Of course, something doesn’t seem right.
With everything going on in our lives, it seems I’m blasting through this pregnancy – it’s easy; familiar. Nothing is a surprise. We aren’t experiencing the pregnancy itself; instead, we’re focusing on the upcoming birth.
I’m excited to meet baby boy Vilhauer, but I’m running right through the journey to get there.
With Sierra, every month was a new discovery – an eagerly awaited change in composition, a few weeks closer to the due date, a shortening window in which we would still be considered childless. We were anticipating the stress and labor involved in being parents. We were learning together. We were ready for the entire process.
Now? It’s second nature. There’s no thought – especially on my end.

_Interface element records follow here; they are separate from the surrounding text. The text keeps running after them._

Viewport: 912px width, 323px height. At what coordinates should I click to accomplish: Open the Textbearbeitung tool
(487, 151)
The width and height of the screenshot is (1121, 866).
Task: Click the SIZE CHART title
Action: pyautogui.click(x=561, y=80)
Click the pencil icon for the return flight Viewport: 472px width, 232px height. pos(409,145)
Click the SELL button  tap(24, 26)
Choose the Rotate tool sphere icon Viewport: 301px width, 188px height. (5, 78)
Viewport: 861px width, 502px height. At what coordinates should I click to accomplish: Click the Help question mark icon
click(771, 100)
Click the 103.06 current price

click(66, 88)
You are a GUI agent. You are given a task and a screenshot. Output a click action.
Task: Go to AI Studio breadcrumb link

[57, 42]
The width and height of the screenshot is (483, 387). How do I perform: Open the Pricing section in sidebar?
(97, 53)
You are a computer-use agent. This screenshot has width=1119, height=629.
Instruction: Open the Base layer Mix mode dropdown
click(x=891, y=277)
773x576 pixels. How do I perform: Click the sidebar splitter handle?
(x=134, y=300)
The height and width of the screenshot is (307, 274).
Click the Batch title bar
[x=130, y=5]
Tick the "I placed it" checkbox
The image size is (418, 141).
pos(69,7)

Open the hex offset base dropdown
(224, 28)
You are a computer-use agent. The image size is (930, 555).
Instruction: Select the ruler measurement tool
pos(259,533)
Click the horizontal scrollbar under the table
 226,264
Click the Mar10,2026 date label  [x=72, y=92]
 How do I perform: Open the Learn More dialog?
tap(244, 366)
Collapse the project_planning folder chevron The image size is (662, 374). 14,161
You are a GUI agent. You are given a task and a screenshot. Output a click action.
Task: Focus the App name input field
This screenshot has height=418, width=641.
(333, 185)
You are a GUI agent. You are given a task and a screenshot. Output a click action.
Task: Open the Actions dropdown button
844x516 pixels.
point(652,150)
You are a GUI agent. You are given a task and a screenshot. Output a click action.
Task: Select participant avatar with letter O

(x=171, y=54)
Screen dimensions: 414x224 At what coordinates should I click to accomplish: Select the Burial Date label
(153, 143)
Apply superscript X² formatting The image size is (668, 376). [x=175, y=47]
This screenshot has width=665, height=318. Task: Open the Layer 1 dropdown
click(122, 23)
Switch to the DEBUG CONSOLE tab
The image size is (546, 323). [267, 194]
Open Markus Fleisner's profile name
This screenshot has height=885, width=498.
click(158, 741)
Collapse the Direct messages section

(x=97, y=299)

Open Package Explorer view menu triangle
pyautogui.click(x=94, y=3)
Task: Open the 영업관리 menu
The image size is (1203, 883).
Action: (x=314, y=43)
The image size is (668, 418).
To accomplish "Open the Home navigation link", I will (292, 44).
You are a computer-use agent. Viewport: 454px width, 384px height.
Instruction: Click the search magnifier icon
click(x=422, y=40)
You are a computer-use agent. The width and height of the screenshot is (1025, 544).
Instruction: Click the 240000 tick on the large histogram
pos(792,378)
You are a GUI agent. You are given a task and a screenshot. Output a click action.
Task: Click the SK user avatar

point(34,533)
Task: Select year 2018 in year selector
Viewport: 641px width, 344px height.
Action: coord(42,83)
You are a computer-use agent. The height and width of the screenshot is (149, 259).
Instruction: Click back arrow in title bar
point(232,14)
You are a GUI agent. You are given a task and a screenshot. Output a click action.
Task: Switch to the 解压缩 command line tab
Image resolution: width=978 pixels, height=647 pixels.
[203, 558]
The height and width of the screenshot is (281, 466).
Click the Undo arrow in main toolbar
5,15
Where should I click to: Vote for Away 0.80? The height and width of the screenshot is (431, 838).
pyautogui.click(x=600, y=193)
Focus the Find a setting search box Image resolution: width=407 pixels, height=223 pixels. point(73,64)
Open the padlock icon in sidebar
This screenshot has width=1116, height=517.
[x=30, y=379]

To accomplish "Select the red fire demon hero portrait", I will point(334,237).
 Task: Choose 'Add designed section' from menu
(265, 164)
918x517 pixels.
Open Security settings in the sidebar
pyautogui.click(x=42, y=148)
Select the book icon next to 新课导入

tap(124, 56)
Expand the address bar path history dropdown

My fear is that I’m losing the connection. I know he’s there. I feel him move around, and I hear his heartbeat during doctor’s visits, but I’m not totally entrenched in the act of pregnancy – not scared shitless of whether we’re doing it right, thinking about it every second of the day.
It might be a bit of guilt over the relief I feel. We can do this. It’s easy. Raising a child is a task, but not an unpleasant one.
What I’m most worried about is that, when the time comes, I’ll have no memories of the pregnancy. They will be washed out by thoughts of Sierra’s increasing vocabulary and our impending move and our friends getting engaged and everything else that busies our lives these days.
Maybe it’s to be expected. After all – nothing is as precious as the first time, but that doesn’t make each time after any less important. Any less miraculous.
It’s only natural that I’m distracted this time around. The lead-up to the birth is something we’ve both been through. We’re not taking classes, and we’re not experiencing it simultaneously with three of our friends as we did two years ago.
Instead, we’re just keeping with our normal schedule – a schedule that we all depend on for sanity, and a schedule that our baby boy will eventually work his way into in two months.
Two months. It’s only two months until we get to meet baby boy Vilhauer.
The time has flown by. And I, for one, am wondering where the hell it went.